Unhook Kindle from computer

Now on Kindle go to home>menu>settings>menu>restart

After this is done, try your slider switch.....your screensavers SHOULD be there!!

Yeaness!!!


----------



## Tana928

Thank you! Thank you! Thank you!


----------



## KindleKay (aka #1652)

Did it work ok for you, I assume?


----------



## Tana928

Yes it worked and I am soooooooooo not computer savy


----------



## Susie Cube

Your directions are awesome for the screen saver hack!  

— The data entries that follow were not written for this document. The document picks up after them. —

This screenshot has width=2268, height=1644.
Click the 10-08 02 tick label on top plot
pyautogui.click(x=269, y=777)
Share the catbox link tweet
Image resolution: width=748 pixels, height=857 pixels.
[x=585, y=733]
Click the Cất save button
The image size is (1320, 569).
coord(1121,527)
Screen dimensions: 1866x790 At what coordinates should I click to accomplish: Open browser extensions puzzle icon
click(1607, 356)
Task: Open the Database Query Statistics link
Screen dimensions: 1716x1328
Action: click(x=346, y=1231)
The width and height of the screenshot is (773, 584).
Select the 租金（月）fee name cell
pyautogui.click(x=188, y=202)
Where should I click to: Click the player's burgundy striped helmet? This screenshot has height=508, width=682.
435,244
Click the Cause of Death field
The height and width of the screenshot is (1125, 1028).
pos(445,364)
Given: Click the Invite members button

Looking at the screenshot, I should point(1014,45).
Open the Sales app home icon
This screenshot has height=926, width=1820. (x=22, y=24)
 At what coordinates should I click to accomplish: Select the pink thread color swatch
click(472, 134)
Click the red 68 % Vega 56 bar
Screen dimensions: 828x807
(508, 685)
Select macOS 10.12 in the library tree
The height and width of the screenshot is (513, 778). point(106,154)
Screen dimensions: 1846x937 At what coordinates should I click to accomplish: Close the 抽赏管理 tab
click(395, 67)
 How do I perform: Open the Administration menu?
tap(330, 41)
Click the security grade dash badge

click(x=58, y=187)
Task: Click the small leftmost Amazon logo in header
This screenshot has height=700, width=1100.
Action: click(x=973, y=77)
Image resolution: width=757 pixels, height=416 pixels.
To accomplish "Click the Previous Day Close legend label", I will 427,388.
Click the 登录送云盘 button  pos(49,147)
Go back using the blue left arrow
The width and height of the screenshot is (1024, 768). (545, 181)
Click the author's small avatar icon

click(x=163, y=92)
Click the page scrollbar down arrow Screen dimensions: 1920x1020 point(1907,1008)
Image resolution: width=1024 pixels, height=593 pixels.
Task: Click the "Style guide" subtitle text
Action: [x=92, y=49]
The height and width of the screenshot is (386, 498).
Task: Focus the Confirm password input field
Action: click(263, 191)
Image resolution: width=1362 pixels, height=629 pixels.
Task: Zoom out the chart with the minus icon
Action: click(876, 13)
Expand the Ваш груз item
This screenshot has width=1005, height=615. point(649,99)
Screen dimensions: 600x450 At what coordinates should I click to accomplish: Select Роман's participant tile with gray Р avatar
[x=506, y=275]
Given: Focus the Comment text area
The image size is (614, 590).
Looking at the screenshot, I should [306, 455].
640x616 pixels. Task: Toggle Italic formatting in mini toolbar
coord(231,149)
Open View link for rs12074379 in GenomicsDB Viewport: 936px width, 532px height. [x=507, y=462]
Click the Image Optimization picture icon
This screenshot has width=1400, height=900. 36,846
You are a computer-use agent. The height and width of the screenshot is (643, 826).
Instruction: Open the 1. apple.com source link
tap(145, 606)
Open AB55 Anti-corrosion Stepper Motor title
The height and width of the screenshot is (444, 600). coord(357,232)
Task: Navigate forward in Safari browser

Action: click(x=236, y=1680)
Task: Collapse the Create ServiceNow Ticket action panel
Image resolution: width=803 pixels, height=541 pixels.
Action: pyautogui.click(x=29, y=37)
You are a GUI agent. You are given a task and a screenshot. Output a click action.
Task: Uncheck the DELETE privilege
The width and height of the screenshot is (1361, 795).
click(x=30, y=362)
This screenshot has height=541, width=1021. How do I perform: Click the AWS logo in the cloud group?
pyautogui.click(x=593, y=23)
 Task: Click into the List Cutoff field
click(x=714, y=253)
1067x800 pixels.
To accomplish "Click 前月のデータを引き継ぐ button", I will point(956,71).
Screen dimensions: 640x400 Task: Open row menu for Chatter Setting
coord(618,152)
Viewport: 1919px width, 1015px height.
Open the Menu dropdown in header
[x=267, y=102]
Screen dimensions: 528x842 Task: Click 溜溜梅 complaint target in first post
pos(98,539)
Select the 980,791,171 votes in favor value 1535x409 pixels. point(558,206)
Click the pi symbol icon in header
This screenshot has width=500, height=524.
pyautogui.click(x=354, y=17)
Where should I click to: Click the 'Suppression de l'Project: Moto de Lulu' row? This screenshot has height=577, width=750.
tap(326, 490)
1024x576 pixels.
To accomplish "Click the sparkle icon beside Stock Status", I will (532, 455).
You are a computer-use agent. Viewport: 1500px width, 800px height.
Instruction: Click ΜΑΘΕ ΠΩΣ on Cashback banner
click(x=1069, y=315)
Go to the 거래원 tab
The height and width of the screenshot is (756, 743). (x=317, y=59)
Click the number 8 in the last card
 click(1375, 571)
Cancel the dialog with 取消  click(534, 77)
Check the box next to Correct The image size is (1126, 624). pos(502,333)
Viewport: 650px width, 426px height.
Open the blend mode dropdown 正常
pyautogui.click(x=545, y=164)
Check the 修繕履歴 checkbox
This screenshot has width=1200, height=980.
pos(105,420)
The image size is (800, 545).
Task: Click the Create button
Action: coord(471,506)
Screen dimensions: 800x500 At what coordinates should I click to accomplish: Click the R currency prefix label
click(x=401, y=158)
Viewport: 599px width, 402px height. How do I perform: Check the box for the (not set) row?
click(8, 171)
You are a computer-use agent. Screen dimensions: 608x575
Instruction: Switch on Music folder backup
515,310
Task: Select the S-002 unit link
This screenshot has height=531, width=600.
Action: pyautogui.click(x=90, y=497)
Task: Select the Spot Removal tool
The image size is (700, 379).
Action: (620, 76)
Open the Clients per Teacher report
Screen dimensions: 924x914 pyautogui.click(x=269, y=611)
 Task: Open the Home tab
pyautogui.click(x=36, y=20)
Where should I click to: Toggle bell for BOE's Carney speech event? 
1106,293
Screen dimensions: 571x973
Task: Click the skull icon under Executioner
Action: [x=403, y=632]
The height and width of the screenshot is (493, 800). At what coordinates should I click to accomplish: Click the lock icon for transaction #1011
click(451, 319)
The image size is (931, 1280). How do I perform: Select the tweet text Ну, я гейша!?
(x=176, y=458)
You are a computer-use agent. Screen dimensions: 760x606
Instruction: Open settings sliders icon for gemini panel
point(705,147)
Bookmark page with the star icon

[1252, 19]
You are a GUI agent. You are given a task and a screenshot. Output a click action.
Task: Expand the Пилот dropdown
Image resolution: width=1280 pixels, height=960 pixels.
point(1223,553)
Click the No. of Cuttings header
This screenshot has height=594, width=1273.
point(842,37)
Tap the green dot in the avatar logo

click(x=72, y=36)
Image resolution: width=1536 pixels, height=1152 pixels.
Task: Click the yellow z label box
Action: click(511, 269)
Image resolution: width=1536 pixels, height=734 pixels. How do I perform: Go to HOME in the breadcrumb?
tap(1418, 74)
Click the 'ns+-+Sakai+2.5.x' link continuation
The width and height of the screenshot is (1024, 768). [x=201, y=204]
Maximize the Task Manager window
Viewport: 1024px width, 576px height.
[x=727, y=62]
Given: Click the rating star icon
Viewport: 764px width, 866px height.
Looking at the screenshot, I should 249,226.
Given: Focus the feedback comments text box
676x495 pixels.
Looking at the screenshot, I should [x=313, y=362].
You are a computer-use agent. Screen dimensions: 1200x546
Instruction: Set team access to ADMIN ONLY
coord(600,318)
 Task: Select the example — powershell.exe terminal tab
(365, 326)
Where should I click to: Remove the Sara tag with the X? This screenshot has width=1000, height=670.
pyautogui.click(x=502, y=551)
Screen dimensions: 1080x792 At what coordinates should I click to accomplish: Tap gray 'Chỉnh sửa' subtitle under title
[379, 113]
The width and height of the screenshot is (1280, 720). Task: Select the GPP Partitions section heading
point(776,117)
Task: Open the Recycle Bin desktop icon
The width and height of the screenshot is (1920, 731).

Hmmm - do you happen to have straight forward directions for the font hack?  TIA


----------



## KindleKay (aka #1652)

I can make one!!

**edit....just did!  The thread is titled K2 Font Hack Instructions as Easy as I can get them....


----------



## kimmysue

IMHO, both of these should be stickied!  THANK YOU!

Kim


----------



## Ann in Arlington

What I have done is added links to this thread in a new post in the sticky FAQ K2 thread in this forum.  That will keep the thread easy to find. . .without adding more stuff to the top of the board.  If there are too many stickies, folks with small screens have to do a lot of scrolling to find the 'come and go' discussion threads!  This way, the link in the FAQ will always point here, even if it's several pages down.


----------



## RichG

KK,
I like your bookworm.
Just got my K2 yesterday


----------



## beckymiller75

Awesome!  

Worked for me, no problems.


----------



## KindleKay (aka #1652)

RichG said:


> KK,
> I like your bookworm.
> Just got my K2 yesterday


thanks! Hope you adore your Kindle!!



beckymiller75 said:


> Awesome!
> 
> Worked for me, no problems.
> 
> Yay!! Glad it worked for ya...


----------



## kimmysue

Ann, 

that's even better.    Thanks!

Kim


----------



## joanne29

I have tried this hack so many times and it dose not work for me even with these wonderful directions. I keep seeing the old screensavers, and framework.mario.con.new and framework.mario.con.orig in the root directory after I attempt this. Any ideas?


----------



## Dureo

Hi everyone, 

I have the same problem as Joanne, I follow the instructions up till the opening of the system folder, and then nothing, there is no system folder, and it is definitely NOT hidden, I have just the 3 folders, and the 2 Framework files.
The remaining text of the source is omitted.